Wilma Geraghty, 89, and her son Peter own the Mukinbudin BP. She still works five and a half days a week because “What else would I do?” As well as working in the office this diminutive lady whose skin belies her years told me “I pump fuel, do the gas cylinders but I gave up carrying the 20 litre drums quite some time ago though…I’m the dog’s body! I do everything and anything but I’m the master of none.”
Small plane enthusiast, Richard Spark retired from farming and moved from Bonnie Rock to Mukinbudin 25 years ago. Since then, and now aged 82, he has owned and operated the town’s mechanics business. He was the founder of the Mukinbudin congregation of Jehovah’s Witnesses which also still keeps him busy.
When Veronica called Katrina to check she was home and there was no reply, she presumed her friend was having a sleep. We tried phoning again a little while later and discovered that Katrina, the oldest of the three friends at 91, was in her garden planting dozens of seedlings she’d been given and showing no sign of needing a nana nap.
Judith is the quietest of the three friends in Bruce Rock.
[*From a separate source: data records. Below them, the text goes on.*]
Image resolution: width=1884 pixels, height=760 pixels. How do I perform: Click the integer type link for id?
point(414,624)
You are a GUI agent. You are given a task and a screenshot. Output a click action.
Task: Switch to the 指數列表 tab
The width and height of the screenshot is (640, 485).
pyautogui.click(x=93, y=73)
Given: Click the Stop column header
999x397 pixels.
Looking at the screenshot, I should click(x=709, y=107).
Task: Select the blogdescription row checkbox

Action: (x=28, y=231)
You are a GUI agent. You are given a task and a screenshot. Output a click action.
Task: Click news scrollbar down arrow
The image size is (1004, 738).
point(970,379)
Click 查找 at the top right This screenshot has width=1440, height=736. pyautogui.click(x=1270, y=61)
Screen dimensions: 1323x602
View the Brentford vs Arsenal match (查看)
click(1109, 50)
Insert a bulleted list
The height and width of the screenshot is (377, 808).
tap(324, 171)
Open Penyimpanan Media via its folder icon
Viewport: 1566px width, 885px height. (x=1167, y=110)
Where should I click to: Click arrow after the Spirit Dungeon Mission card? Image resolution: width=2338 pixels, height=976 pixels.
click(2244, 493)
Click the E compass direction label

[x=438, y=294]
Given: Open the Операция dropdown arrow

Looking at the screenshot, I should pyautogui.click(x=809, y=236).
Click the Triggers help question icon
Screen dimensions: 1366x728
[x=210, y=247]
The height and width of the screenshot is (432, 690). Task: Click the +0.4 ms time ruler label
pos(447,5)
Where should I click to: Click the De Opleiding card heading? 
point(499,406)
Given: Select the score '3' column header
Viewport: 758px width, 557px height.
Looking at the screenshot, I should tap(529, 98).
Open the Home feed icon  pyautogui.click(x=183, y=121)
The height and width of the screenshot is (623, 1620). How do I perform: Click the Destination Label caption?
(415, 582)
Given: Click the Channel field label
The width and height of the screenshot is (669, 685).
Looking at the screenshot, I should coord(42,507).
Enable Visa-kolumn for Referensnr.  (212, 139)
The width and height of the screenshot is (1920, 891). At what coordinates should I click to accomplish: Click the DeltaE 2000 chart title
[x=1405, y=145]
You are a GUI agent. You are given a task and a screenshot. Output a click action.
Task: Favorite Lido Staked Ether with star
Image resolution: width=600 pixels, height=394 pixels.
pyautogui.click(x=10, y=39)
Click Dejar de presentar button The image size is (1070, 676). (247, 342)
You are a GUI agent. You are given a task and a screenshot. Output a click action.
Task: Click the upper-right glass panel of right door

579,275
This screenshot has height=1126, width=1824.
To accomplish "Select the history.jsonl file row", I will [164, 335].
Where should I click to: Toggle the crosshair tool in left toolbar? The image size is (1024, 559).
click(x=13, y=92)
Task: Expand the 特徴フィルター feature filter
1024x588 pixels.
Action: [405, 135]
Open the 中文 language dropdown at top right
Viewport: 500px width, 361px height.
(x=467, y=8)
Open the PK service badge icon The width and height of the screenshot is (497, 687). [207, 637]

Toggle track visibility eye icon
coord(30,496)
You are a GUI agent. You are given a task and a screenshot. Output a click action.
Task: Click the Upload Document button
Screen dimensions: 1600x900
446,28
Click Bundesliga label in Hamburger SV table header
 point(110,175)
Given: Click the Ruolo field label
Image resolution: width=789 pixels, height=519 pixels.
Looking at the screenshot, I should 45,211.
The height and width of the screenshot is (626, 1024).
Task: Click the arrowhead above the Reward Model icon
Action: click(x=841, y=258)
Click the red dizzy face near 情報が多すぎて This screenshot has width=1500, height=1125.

She grew up in Narambeen just down the road. A gentle soul with sadness etched in her face but ready to smile and stay busy. It would seem her story is unknown to the Bruce Rock locals despite the close community.
Veronica was the first person I met in Bruce Rock when I took refuge in the craft shop from the torrential downpour. Veronica was behind the counter, crocheting a blanket and up for a chat. I was struck by her energy and how active she is in the community - volunteering in the craft shop, helping out on the local newspaper, and a self-appointed chauffeur for her friends who can no longer drive, she also crochets blankets and makes greetings cards which her son sells in his shop in Alice Springs.
Annie and her artist daughter Michelle were two of the first people we met when we came to do a recce in Lake Grace prior to our week long North of Us project almost a decade ago. They spent the day showing us around, and helped us find the perfect spot to set up camp. If you know of any lovely Oldies between Lake Grace and Bruce Rock (via Corrigin) we’ll be in the area for the next week or so and would love some suggestions :-)
When I was asking around about who I should be trying to photograph in Lake Grace, Neil and Elsie’s name came up again and again. Jim has lived in Lake Grace all his life - his family were amongst the first to start farming here. Elsie, a retired nurse grew up down the road in a little town called Newdegate.
Jim, a retired farmer, was born and raised in Lake Grace. He described himself as deaf, with one bung eye and the other doesn’t work at all. Walking slowly now with his frame, he’s still living at home at 88. We arrived at his farm to find him sitting in his ute, door open, old sheepdog beside him on the passenger seat, Radio National playing full blast, and pleased to discover he had visitors.